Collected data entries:

▬▬▬

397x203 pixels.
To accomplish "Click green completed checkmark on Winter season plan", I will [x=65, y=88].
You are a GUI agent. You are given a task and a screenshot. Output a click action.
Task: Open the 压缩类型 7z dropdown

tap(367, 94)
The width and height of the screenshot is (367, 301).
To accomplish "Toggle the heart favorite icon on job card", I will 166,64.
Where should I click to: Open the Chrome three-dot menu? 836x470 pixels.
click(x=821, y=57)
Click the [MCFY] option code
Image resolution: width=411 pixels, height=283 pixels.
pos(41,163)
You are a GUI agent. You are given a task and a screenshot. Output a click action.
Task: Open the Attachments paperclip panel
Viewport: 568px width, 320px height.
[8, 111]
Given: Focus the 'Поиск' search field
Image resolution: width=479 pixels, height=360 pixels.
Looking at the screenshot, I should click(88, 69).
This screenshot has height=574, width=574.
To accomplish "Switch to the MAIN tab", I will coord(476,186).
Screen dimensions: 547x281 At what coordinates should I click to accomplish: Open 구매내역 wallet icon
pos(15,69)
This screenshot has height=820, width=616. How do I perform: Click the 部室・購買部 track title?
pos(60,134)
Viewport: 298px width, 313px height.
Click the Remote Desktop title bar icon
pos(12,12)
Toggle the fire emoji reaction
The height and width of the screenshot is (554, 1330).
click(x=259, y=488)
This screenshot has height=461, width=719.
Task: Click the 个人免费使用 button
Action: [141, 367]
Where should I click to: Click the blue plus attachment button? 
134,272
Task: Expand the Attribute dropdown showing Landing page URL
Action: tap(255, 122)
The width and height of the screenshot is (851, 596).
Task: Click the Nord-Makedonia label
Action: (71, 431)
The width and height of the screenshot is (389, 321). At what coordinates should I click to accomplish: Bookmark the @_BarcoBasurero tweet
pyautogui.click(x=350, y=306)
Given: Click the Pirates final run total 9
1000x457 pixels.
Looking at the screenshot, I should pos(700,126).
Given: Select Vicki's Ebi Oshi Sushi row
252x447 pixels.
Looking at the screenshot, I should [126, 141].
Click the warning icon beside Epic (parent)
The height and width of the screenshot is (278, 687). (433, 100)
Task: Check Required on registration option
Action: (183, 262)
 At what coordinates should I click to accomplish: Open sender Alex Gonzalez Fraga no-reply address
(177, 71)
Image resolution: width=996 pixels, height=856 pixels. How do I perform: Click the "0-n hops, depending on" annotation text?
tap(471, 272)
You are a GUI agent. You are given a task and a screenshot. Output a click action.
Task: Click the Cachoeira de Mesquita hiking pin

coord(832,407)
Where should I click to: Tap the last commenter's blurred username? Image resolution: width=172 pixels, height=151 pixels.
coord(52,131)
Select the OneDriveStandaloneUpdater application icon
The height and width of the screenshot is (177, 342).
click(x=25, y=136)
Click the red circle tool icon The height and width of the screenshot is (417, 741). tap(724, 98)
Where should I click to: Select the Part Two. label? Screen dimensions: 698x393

▬▬▬

TASK BRIEF >> Quote all of the entries exactly as they appear.

SOLUTION FOR THIS PROBLEM >>
397x203 pixels.
To accomplish "Click green completed checkmark on Winter season plan", I will [x=65, y=88].
You are a GUI agent. You are given a task and a screenshot. Output a click action.
Task: Open the 压缩类型 7z dropdown

tap(367, 94)
The width and height of the screenshot is (367, 301).
To accomplish "Toggle the heart favorite icon on job card", I will 166,64.
Where should I click to: Open the Chrome three-dot menu? 836x470 pixels.
click(x=821, y=57)
Click the [MCFY] option code
Image resolution: width=411 pixels, height=283 pixels.
pos(41,163)
You are a GUI agent. You are given a task and a screenshot. Output a click action.
Task: Open the Attachments paperclip panel
Viewport: 568px width, 320px height.
[8, 111]
Given: Focus the 'Поиск' search field
Image resolution: width=479 pixels, height=360 pixels.
Looking at the screenshot, I should click(88, 69).
This screenshot has height=574, width=574.
To accomplish "Switch to the MAIN tab", I will coord(476,186).
Screen dimensions: 547x281 At what coordinates should I click to accomplish: Open 구매내역 wallet icon
pos(15,69)
This screenshot has height=820, width=616. How do I perform: Click the 部室・購買部 track title?
pos(60,134)
Viewport: 298px width, 313px height.
Click the Remote Desktop title bar icon
pos(12,12)
Toggle the fire emoji reaction
The height and width of the screenshot is (554, 1330).
click(x=259, y=488)
This screenshot has height=461, width=719.
Task: Click the 个人免费使用 button
Action: [141, 367]
Where should I click to: Click the blue plus attachment button? 
134,272
Task: Expand the Attribute dropdown showing Landing page URL
Action: tap(255, 122)
The width and height of the screenshot is (851, 596).
Task: Click the Nord-Makedonia label
Action: (71, 431)
The width and height of the screenshot is (389, 321). At what coordinates should I click to accomplish: Bookmark the @_BarcoBasurero tweet
pyautogui.click(x=350, y=306)
Given: Click the Pirates final run total 9
1000x457 pixels.
Looking at the screenshot, I should pos(700,126).
Given: Select Vicki's Ebi Oshi Sushi row
252x447 pixels.
Looking at the screenshot, I should [126, 141].
Click the warning icon beside Epic (parent)
The height and width of the screenshot is (278, 687). (433, 100)
Task: Check Required on registration option
Action: (183, 262)
 At what coordinates should I click to accomplish: Open sender Alex Gonzalez Fraga no-reply address
(177, 71)
Image resolution: width=996 pixels, height=856 pixels. How do I perform: Click the "0-n hops, depending on" annotation text?
tap(471, 272)
You are a GUI agent. You are given a task and a screenshot. Output a click action.
Task: Click the Cachoeira de Mesquita hiking pin

coord(832,407)
Where should I click to: Tap the last commenter's blurred username? Image resolution: width=172 pixels, height=151 pixels.
coord(52,131)
Select the OneDriveStandaloneUpdater application icon
The height and width of the screenshot is (177, 342).
click(x=25, y=136)
Click the red circle tool icon The height and width of the screenshot is (417, 741). tap(724, 98)
Where should I click to: Select the Part Two. label? Screen dimensions: 698x393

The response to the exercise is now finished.